The first thing you’ll want to do is to define your hosts and services. Although you should be able to import an existing configuration, you’re almost certainly better off generating a new configuration from scratch, and far less likely to run into problems. If you’re familiar with configuring Nagios, this is where you’ll start to see the immediate benefits. Normally, you’d have to configure your various check commands by editing a config file, which usually involves (at lest for me) an editor, a couple of terminal windows open and the output from the check command’s help file to work out what all the switches do. Now, all this is managed by a neat GUI :
here’s the editor dialog that assists you in creating your command
definition - note the popup with the check command output displayed!

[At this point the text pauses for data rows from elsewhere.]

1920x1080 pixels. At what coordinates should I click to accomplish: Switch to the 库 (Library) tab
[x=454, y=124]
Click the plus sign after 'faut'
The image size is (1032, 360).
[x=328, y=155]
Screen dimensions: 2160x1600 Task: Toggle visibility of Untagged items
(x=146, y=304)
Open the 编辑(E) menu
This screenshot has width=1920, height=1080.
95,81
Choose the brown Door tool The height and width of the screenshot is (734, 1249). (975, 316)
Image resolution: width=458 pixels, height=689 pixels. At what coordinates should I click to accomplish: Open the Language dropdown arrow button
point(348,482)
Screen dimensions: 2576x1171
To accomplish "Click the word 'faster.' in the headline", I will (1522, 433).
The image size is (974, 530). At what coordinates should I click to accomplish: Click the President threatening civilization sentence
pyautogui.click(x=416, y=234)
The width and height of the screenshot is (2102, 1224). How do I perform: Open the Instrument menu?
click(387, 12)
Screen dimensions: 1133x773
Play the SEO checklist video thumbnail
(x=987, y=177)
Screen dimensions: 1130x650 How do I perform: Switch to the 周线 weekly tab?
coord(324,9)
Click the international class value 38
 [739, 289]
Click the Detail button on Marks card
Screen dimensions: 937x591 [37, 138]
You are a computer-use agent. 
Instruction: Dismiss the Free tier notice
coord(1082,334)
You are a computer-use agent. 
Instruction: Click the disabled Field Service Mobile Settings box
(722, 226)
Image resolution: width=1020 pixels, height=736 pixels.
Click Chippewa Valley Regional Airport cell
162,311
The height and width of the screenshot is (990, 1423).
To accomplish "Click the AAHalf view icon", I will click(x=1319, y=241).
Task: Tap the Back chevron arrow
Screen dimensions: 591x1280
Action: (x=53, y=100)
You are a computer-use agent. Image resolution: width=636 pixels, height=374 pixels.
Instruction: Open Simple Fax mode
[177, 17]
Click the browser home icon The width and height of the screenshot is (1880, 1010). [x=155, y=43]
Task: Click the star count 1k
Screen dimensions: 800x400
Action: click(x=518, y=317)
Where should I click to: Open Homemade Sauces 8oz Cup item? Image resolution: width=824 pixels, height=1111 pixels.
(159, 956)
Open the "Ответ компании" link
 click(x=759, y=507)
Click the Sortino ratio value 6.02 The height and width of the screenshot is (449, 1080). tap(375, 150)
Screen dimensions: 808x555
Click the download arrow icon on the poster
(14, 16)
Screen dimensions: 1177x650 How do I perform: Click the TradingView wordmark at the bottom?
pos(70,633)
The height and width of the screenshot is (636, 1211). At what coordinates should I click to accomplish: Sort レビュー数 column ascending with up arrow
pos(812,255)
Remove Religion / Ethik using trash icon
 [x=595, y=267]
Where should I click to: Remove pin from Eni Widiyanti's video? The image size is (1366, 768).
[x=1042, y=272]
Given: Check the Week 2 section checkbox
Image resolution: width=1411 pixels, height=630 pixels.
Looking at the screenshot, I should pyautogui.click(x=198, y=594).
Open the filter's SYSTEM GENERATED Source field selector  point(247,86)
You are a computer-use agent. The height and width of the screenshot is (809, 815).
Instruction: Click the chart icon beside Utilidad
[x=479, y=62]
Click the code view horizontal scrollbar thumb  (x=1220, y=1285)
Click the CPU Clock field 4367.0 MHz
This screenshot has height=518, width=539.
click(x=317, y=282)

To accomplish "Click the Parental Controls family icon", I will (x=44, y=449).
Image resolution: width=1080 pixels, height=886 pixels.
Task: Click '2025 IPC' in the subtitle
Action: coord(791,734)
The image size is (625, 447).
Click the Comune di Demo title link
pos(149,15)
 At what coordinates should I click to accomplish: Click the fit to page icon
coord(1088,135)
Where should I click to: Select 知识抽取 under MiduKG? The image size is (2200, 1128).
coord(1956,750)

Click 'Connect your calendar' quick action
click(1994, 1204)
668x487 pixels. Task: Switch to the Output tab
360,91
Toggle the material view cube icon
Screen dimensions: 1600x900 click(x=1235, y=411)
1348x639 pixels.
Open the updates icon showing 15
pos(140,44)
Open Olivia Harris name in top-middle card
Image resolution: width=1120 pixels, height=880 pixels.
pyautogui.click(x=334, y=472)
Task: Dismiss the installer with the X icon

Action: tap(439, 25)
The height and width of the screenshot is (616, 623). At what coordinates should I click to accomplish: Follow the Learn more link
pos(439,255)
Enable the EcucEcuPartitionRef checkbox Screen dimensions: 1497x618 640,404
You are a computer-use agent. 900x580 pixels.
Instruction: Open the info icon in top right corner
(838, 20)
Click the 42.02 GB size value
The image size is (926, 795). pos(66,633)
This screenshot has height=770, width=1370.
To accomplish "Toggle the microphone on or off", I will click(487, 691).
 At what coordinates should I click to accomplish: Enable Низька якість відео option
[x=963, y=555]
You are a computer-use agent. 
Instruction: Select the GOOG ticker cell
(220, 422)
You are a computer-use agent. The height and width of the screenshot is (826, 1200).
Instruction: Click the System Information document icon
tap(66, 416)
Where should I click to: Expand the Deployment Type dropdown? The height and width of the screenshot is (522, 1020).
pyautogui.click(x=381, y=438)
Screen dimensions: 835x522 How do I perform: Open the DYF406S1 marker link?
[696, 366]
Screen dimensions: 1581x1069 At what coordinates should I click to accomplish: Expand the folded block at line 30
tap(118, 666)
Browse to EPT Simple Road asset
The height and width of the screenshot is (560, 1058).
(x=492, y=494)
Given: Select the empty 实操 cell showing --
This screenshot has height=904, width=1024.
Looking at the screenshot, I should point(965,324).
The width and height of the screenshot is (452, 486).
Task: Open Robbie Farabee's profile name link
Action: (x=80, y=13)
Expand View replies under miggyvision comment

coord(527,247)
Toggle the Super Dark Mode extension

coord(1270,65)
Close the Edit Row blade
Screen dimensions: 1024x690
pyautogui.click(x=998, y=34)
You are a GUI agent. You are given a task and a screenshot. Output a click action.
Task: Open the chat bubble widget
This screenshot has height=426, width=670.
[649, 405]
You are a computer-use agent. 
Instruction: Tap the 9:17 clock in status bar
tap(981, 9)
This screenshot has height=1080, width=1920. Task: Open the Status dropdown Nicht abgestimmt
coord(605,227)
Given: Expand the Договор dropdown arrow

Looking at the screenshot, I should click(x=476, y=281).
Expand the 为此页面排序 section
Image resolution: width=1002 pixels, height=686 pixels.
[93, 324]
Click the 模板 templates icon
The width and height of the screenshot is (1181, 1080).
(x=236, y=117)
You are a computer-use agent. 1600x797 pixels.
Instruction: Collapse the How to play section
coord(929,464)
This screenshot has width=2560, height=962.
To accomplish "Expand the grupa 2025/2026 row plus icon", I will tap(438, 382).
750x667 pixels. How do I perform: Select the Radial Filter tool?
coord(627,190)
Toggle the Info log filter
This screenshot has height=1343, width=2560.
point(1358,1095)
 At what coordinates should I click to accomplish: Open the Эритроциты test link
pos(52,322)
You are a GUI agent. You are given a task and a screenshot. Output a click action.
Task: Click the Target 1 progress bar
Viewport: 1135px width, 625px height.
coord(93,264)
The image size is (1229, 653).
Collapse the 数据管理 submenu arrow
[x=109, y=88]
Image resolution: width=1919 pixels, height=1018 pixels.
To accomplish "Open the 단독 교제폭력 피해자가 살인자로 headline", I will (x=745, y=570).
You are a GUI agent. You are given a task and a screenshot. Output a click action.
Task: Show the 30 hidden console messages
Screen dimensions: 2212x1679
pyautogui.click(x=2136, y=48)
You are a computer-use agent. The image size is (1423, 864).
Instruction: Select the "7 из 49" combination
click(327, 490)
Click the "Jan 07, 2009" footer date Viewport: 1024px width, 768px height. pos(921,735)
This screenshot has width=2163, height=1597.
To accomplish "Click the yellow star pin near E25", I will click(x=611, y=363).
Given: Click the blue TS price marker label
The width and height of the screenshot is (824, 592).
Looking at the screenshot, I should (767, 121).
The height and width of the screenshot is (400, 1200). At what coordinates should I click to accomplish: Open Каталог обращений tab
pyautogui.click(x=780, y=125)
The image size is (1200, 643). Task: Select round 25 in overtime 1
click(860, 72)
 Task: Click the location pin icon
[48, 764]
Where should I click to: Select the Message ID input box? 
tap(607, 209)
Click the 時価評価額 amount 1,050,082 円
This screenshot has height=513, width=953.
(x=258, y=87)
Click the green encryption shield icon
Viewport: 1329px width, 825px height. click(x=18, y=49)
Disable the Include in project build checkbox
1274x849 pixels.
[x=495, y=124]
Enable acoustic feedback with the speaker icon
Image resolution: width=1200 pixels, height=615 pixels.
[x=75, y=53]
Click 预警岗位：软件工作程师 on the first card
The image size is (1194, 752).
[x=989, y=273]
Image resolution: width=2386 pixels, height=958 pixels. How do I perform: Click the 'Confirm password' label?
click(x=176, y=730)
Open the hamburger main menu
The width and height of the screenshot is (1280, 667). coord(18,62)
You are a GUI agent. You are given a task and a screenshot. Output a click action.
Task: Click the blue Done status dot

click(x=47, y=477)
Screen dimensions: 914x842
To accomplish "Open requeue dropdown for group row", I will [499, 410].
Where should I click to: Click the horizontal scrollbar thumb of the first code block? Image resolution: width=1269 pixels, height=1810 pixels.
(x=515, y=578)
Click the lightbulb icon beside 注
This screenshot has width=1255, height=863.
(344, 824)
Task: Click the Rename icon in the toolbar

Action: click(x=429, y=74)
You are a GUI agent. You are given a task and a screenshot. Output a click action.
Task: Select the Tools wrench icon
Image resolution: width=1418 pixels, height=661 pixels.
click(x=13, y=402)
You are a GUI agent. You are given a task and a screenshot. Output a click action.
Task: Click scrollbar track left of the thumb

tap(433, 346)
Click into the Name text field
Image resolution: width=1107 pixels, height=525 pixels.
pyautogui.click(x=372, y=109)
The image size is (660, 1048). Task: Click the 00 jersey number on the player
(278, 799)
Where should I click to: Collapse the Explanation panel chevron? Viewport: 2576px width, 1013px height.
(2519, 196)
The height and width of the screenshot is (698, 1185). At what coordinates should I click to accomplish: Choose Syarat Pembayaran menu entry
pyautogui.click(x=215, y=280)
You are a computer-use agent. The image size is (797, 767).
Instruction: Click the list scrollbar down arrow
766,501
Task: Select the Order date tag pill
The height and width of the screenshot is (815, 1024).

After setting up your escalation groups, contacts and templates, you can then easily create new hosts, and assign them to groups, pull in templates, and tweak settings through the GUI:
interesting item here is the "Monitored from" drop-down; Centreon has
extensive support for distributed monitoring, which allows you
to utilise a central monitoring server, and satellite nodes at
Where the web interface shines is when you are setting up relationships, or assigning contacts to a host. Instead of manually editing the configuration files (and then kicking yourself when Nagios won’t restart because you’ve referenced a non-existant service or host in a group somewhere), you can simply assign or remove items using a familiar list tool in the GUI :
Of course, as it’s all ultimately using the text-based configuration files, you can always use your existing scripting or configuration management infrastructure to manage hosts, services and relationships as needed. After you have made your configuration changes, they are not immediately picked up by Nagios; you need to export the generated configuration which is done by navigating to the Configuration -> Nagios screen. By default, this will only test the configuration; once you’re happy with it, you can tick the "Move Export Files" and "Restart Nagios" boxes to make the generated configuration live and restart the Nagios process.
Once everything is defined and being monitored, you will notice that quite a lot of information is available in a graphical form, right out of the box. For example, the home tab provides a link to a Nagios Statistics page which displays some graphs showing the performance of the Nagios engine, hosts monitored and other details :
If you go to the Monitoring->Services screen, you’ll find that some of the pre-defined services have a graph icon next to them. Hovering over them reveals the data plotted graphically - for example, load average:
Another nice touch is the popup service detail, which is displayed when you hover the mouse over the service name :
There’s also extensive reporting available :
All in all, I am extremely impressed with Centreon. There are plenty of monitoring tools out there that compete with it (ZenOSS, Zabbix), but nothing that comes close if you already have an investment in Nagios.